Biomedical scientists in month-long strike over Lancashire trust’s U turn on pay upgrade

Reading time: 4 min

Biomedical scientists have been on the frontline of Covid-19 testing during the past year.

Unite members at a Lancashire NHS trust, will stop doing night, weekend and late shifts as part of a month-long strike action after ‘bad faith’ by bosses who have reneged on an upgrading pay agreement.

Unite warned that the impact could mean the accident and emergency department at the Royal Blackburn Hospital will close at night and weekends.

“Our biomedical scientists, who have had years of training and are highly skilled, have voted overwhelmingly for strike action which will adversely impact on how quickly patients’ samples can be analysed,” said Unite regional officer Keith Hudson.

“It may mean that the accident and emergency department at the Royal Blackburn Hospital will have to close at night and weekends and ambulances with patients sent to other hospitals across the region, as there will be no one on duty to analyse samples. (Burnley General Teaching Hospital does not have an A&E department),” he added.

Unite says it’s 21 members working for East Lancashire Hospitals NHS Trust were owed back pay of between several hundred pounds to £8,000, as managers had failed to honour an agreement to upgrade them from band 5 to band 6 on the Agenda for Change (AfC) scale. The back pay issue goes back as far as 2010 for some members.

Now the biomedical scientists, who analyse patient blood samples at the Royal Blackburn Hospital and the Burnley General Teaching Hospital will strike continuously from Friday 7 May until Friday 4 June, after they voted by a majority of 85 per cent for strike action.

This will mean that they will only work on their core days – Monday to Friday from 08:45 to 17:00 and early shifts on core days (Monday to Friday) from 07:00 to 15:00.

They are also contracted to work night, weekend and late shifts – but they will be striking during those times.

Unite said that it negotiated an agreement at the end of 2019 for the uplift with the trust management in a bid to tackle the retention crisis which has seen underpaid biomedical scientists voting with their feet and moving to other trusts in the north west that pay the correct AfC pay rate.
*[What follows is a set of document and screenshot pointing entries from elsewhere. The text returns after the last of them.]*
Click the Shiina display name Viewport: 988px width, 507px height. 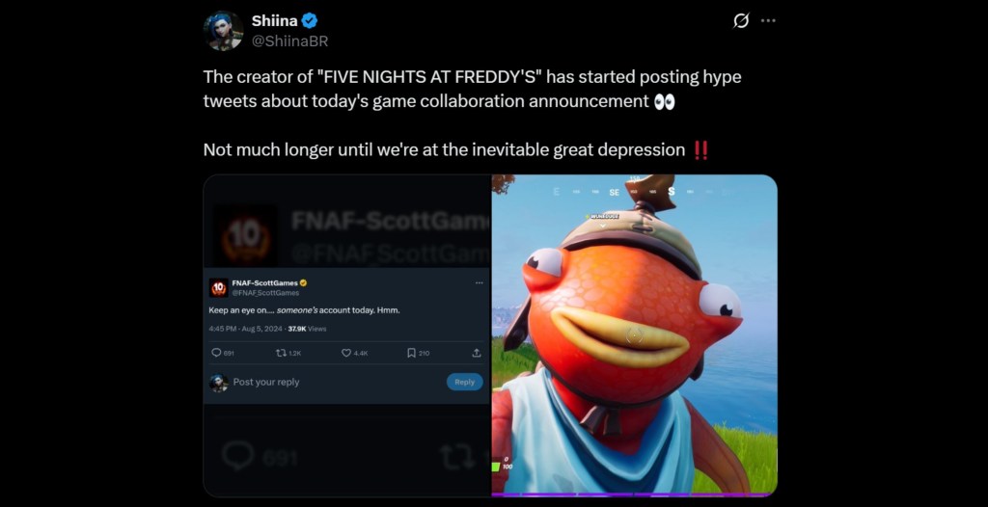[x=275, y=21]
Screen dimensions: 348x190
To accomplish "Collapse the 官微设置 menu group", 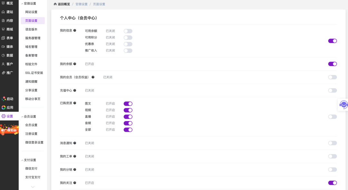I will (x=23, y=4).
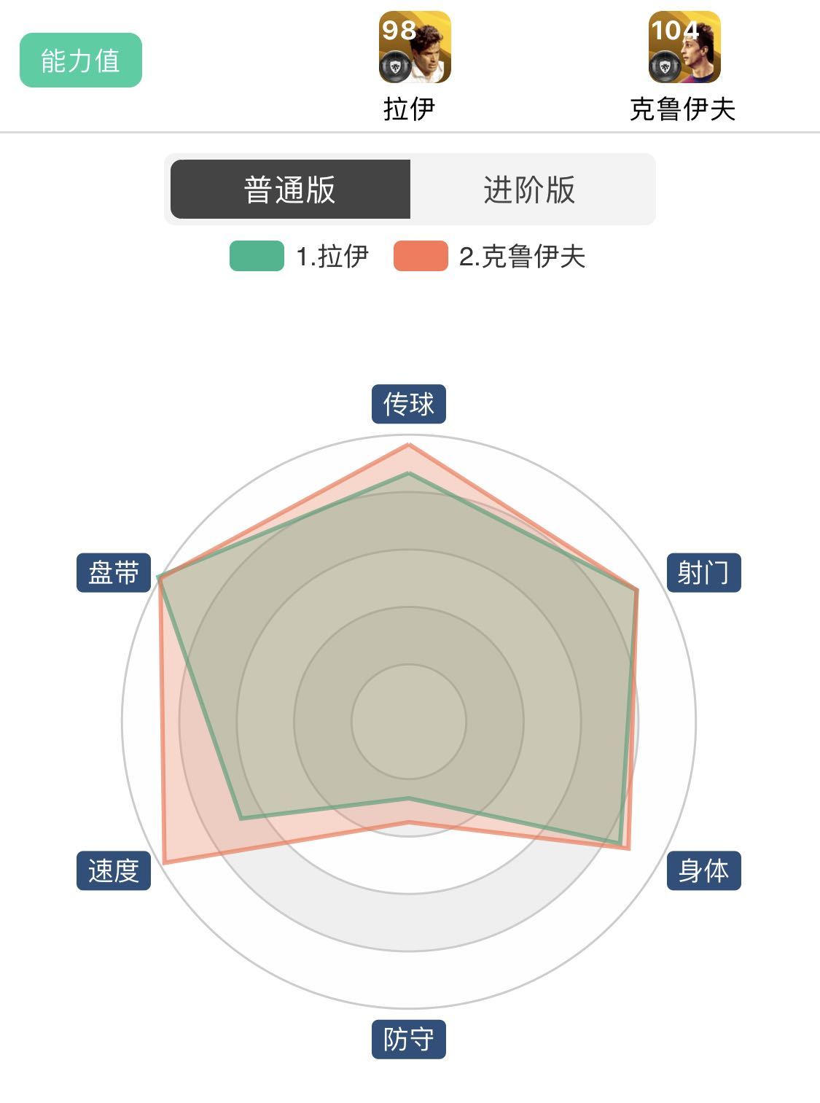Image resolution: width=820 pixels, height=1103 pixels.
Task: Toggle the orange 2.克鲁伊夫 legend swatch
Action: tap(421, 256)
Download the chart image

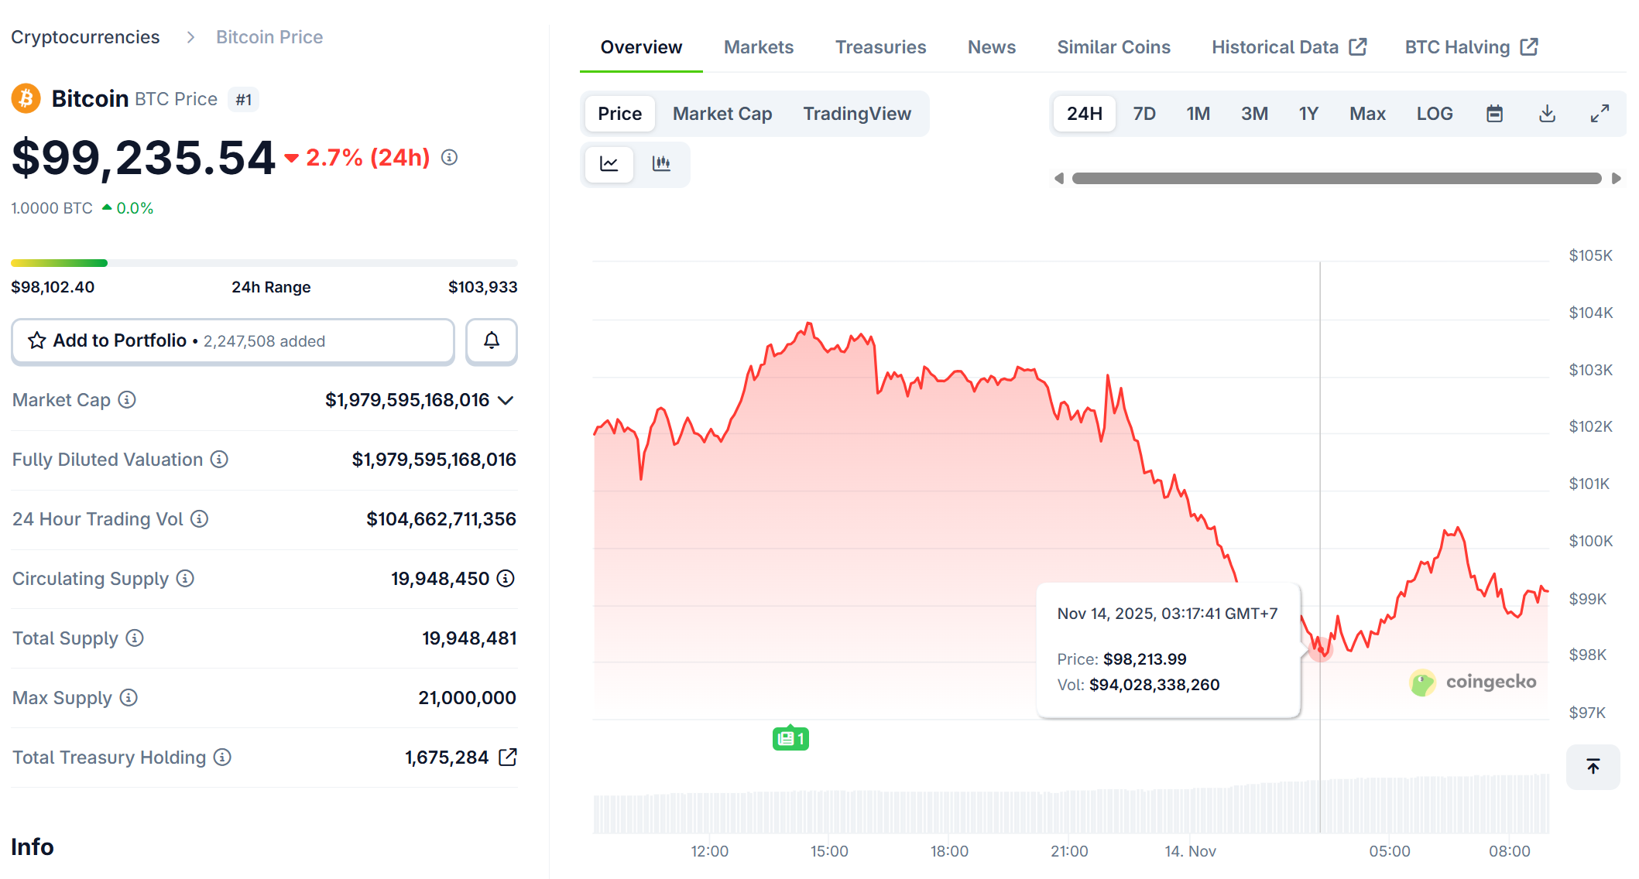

“The trust management has behaved with ‘bad faith’ in not honouring the agreement it made with our members at the end of 2019 to upgrade them as a means to tackle the recruitment and retention crisis that is affecting the profession,” said Hudson.

Unite says that after the upgrade was agreed with the trust it was then put ‘on hold’ as an act of goodwill during the worst of the pandemic – but now the management are refusing to honour the deal and pay the difference between bands 5 and 6.

This amounts from several hundred pounds up to £8,000, depending on an individual’s circumstances.

“We are not prepared to see our members forego back pay which, in some cases, amounts up to £8,000 – this being the difference between band 5 and 6. For some of our members this issue has been a running sore since 2010” said Hudson.

“Now is the time for the trust management to do the right thing before strike action starts – Unite’s door is open for constructive talks at any time,” he added.